Pixel coordinate grounding data
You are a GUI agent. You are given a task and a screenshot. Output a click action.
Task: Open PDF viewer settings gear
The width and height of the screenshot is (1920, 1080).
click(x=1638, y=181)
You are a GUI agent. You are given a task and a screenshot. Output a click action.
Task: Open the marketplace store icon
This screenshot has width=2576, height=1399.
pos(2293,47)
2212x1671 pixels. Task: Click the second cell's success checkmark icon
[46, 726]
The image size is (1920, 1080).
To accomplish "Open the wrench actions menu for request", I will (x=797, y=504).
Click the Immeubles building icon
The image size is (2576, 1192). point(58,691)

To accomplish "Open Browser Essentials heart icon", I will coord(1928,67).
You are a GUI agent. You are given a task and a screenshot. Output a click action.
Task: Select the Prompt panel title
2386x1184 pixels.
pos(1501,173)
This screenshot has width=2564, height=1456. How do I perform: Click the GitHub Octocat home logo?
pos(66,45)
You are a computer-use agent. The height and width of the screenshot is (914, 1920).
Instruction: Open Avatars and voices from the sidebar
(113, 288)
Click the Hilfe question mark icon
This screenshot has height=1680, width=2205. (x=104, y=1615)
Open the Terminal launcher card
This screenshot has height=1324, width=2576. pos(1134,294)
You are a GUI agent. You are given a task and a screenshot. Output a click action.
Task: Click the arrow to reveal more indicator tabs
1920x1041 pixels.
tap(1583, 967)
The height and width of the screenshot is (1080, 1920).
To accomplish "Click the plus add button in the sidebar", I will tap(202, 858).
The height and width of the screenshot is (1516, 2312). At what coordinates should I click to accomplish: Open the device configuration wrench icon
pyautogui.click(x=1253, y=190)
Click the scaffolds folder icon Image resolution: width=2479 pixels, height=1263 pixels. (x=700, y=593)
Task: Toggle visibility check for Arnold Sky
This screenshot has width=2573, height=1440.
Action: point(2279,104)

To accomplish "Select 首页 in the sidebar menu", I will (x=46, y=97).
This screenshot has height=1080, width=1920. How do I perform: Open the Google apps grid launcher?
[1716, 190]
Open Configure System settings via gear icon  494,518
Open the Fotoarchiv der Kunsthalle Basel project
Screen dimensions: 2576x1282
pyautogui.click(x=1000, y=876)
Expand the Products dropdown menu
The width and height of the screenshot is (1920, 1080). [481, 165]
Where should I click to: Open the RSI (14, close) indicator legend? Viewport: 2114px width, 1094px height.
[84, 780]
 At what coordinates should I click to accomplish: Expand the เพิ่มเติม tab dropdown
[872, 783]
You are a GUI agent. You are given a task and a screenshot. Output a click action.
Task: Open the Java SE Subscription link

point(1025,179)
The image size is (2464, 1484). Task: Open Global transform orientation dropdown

- **Required action**
Write the records out once more, word for word.

- **Task solution**
You are a GUI agent. You are given a task and a screenshot. Output a click action.
Task: Open PDF viewer settings gear
The width and height of the screenshot is (1920, 1080).
click(x=1638, y=181)
You are a GUI agent. You are given a task and a screenshot. Output a click action.
Task: Open the marketplace store icon
This screenshot has width=2576, height=1399.
pos(2293,47)
2212x1671 pixels. Task: Click the second cell's success checkmark icon
[46, 726]
The image size is (1920, 1080).
To accomplish "Open the wrench actions menu for request", I will (x=797, y=504).
Click the Immeubles building icon
The image size is (2576, 1192). point(58,691)

To accomplish "Open Browser Essentials heart icon", I will coord(1928,67).
You are a GUI agent. You are given a task and a screenshot. Output a click action.
Task: Select the Prompt panel title
2386x1184 pixels.
pos(1501,173)
This screenshot has width=2564, height=1456. How do I perform: Click the GitHub Octocat home logo?
pos(66,45)
You are a computer-use agent. The height and width of the screenshot is (914, 1920).
Instruction: Open Avatars and voices from the sidebar
(113, 288)
Click the Hilfe question mark icon
This screenshot has height=1680, width=2205. (x=104, y=1615)
Open the Terminal launcher card
This screenshot has height=1324, width=2576. pos(1134,294)
You are a GUI agent. You are given a task and a screenshot. Output a click action.
Task: Click the arrow to reveal more indicator tabs
1920x1041 pixels.
tap(1583, 967)
The height and width of the screenshot is (1080, 1920).
To accomplish "Click the plus add button in the sidebar", I will tap(202, 858).
The height and width of the screenshot is (1516, 2312). At what coordinates should I click to accomplish: Open the device configuration wrench icon
pyautogui.click(x=1253, y=190)
Click the scaffolds folder icon Image resolution: width=2479 pixels, height=1263 pixels. (x=700, y=593)
Task: Toggle visibility check for Arnold Sky
This screenshot has width=2573, height=1440.
Action: point(2279,104)

To accomplish "Select 首页 in the sidebar menu", I will (x=46, y=97).
This screenshot has height=1080, width=1920. How do I perform: Open the Google apps grid launcher?
[1716, 190]
Open Configure System settings via gear icon  494,518
Open the Fotoarchiv der Kunsthalle Basel project
Screen dimensions: 2576x1282
pyautogui.click(x=1000, y=876)
Expand the Products dropdown menu
The width and height of the screenshot is (1920, 1080). [481, 165]
Where should I click to: Open the RSI (14, close) indicator legend? Viewport: 2114px width, 1094px height.
[84, 780]
 At what coordinates should I click to accomplish: Expand the เพิ่มเติม tab dropdown
[872, 783]
You are a GUI agent. You are given a task and a screenshot. Output a click action.
Task: Open the Java SE Subscription link

point(1025,179)
The image size is (2464, 1484). Task: Open Global transform orientation dropdown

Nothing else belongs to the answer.